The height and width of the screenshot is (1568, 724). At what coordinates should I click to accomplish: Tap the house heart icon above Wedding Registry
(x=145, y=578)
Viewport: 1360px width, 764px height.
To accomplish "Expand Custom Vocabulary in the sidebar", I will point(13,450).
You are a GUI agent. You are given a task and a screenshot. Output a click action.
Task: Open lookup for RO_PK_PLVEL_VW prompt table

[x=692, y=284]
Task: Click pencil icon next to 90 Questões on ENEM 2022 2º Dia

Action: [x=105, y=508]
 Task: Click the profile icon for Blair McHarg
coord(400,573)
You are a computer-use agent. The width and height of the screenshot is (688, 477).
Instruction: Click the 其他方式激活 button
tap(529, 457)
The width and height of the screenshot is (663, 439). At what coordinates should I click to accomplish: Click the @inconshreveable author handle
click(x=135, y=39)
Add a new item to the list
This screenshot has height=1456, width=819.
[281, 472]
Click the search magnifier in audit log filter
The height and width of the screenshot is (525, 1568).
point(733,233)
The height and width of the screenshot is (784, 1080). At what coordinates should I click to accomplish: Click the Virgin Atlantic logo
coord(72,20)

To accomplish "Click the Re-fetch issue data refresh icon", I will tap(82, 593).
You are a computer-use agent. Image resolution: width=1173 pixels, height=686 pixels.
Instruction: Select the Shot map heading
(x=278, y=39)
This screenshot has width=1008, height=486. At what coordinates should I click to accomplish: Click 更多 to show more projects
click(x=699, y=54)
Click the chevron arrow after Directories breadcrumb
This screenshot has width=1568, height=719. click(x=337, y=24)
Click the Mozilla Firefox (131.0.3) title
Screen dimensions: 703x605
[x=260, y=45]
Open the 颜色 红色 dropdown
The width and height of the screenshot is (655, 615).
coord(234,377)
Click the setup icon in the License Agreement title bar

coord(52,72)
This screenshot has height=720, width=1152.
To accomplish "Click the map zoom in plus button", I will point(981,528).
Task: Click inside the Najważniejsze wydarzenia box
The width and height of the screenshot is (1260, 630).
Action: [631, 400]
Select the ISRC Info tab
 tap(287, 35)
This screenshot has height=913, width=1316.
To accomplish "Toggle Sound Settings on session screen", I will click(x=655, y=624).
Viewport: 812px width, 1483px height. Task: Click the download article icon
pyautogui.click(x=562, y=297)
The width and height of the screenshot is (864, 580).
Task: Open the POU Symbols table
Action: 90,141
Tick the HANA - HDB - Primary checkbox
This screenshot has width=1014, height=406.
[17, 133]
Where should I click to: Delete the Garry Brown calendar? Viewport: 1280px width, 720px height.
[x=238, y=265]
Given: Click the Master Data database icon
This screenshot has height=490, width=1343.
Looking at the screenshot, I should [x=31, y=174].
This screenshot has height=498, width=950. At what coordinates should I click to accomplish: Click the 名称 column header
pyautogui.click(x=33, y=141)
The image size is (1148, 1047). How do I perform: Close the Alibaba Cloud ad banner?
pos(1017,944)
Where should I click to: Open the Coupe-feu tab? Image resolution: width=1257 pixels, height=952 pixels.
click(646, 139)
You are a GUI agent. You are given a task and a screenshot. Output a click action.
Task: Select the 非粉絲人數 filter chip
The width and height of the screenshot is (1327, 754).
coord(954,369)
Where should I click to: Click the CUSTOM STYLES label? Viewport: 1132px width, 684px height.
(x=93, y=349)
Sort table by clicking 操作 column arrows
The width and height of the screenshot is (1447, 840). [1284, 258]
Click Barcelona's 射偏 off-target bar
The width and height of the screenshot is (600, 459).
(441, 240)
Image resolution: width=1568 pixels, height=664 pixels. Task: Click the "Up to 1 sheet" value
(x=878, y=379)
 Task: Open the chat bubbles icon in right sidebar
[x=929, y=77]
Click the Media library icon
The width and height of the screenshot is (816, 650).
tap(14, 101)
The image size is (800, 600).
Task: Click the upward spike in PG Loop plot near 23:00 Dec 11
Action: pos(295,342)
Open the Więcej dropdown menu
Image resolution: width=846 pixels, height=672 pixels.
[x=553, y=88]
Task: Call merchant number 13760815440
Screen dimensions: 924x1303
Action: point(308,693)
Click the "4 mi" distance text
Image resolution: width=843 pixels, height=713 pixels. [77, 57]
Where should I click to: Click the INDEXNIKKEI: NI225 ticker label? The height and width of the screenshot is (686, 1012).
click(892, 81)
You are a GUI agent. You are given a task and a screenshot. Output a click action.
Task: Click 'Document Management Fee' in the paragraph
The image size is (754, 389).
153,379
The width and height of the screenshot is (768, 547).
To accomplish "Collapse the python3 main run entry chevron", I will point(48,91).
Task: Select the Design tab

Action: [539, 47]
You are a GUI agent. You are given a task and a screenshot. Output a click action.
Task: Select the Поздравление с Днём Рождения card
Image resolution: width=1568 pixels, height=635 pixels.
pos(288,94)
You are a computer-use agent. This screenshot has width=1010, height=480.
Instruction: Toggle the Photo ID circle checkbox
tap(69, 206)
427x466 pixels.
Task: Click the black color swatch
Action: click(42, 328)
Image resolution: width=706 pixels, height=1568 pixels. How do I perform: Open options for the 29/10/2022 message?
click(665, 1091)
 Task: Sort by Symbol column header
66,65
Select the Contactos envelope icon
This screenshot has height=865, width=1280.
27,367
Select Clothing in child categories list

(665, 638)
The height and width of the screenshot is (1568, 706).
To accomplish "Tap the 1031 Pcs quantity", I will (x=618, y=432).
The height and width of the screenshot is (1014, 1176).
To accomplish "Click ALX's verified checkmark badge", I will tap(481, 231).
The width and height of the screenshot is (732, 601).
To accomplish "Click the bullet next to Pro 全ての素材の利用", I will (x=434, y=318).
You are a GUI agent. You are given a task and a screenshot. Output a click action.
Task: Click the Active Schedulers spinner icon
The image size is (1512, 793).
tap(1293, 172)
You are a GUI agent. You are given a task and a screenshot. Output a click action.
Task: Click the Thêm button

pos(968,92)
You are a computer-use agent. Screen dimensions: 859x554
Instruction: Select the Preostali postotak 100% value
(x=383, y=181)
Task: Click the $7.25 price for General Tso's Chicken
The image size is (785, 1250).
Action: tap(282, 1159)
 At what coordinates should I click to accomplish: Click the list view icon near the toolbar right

Problem statement:
Select the lines in this material that hold the word "computer", leaving none out.

Response area:
You are a computer-use agent. The width and height of the screenshot is (688, 477).
You are a computer-use agent. Image resolution: width=1173 pixels, height=686 pixels.
You are a computer-use agent. This screenshot has width=1010, height=480.
You are a computer-use agent. Screen dimensions: 859x554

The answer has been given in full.